前嚢自然破裂:稀だが、脆弱化した前嚢が自然破裂し水晶体物質が前房に漏出する3)。若年男性に多い。

アルポート症候群(Alport syndrome; AS)は、IV型コラーゲンのα3・α4・α5鎖をコードする遺伝子(COL4A3・COL4A4・COL4A5)の変異に起因する遺伝性基底膜疾患である。1927年にA. Cecil Alportにより初めて報告された。
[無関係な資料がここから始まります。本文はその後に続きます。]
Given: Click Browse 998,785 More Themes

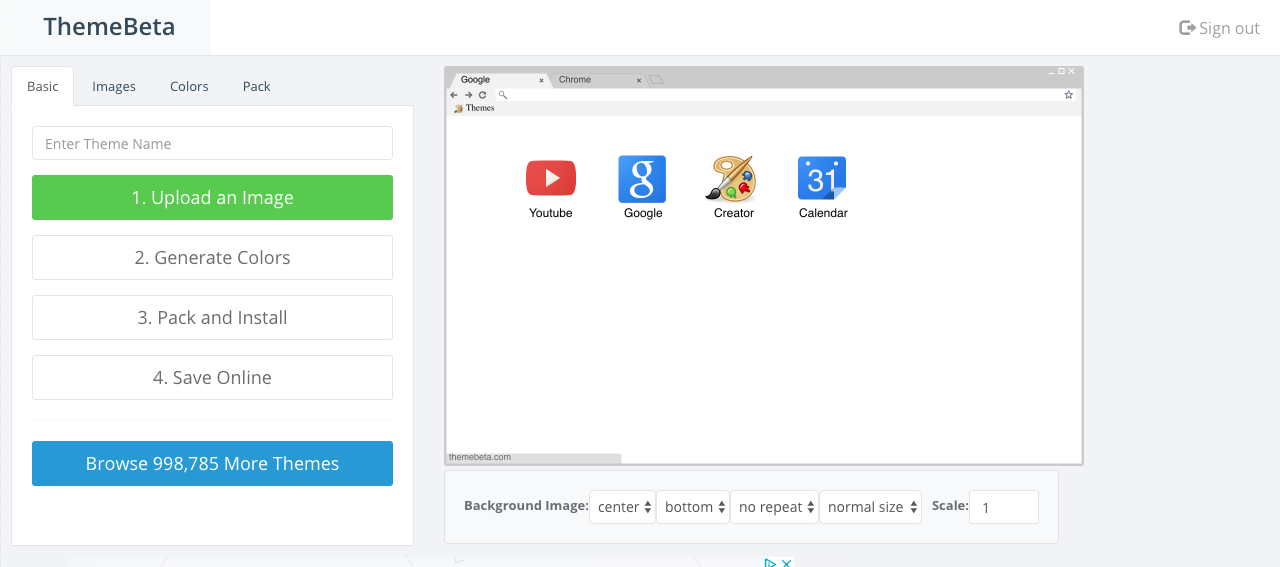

本症候群は小児期に発症し、慢性血尿に始まり、進行性腎障害・感音難聴・眼異常を三徴とする。推定有病率は出生5万人に1人、変異頻度は1/5,000〜1/10,000と推定される6)。小児の慢性腎臓病の原因の約3%、成人の末期腎不全の約0.2%を占める1)。常染色体優性多発性嚢胞腎に次いで2番目に多い遺伝性腎疾患である3)。
遺伝形式は3型に分類される。
| 遺伝形式 | 頻度 | 原因遺伝子 |
|---|---|---|
| X連鎖型(XLAS) | 約85% | COL4A5 |
| 常染色体劣性型(ARAS) | 約15% | COL4A3/COL4A4 |
| 常染色体優性型(ADAS) | 5%未満 | COL4A3/COL4A4 |
次世代シーケンサーの報告では、常染色体優性型が従来の推定より高頻度(20〜30%)である可能性が示されている1)。
X連鎖型では男性(半接合体)が重症化しやすく、40歳までに約90%が末期腎不全に至る。一方、X連鎖型女性(ヘテロ接合体)は多様な経過をたどり、末期腎不全に至るのは約12%にとどまる。常染色体劣性型・常染色体優性型は男女同等の発症率・重症度を示す。
本症候群の眼症状は緩徐に進行する。
全身症状としては以下がある。
眼科的所見は、異常なIV型コラーゲンが存在する眼組織(水晶体嚢・内境界膜・ブルッフ膜・ボウマン膜・デスメ膜)に生じる。X連鎖型の男性で約40%の小児が眼所見のみで診断可能とされる3)。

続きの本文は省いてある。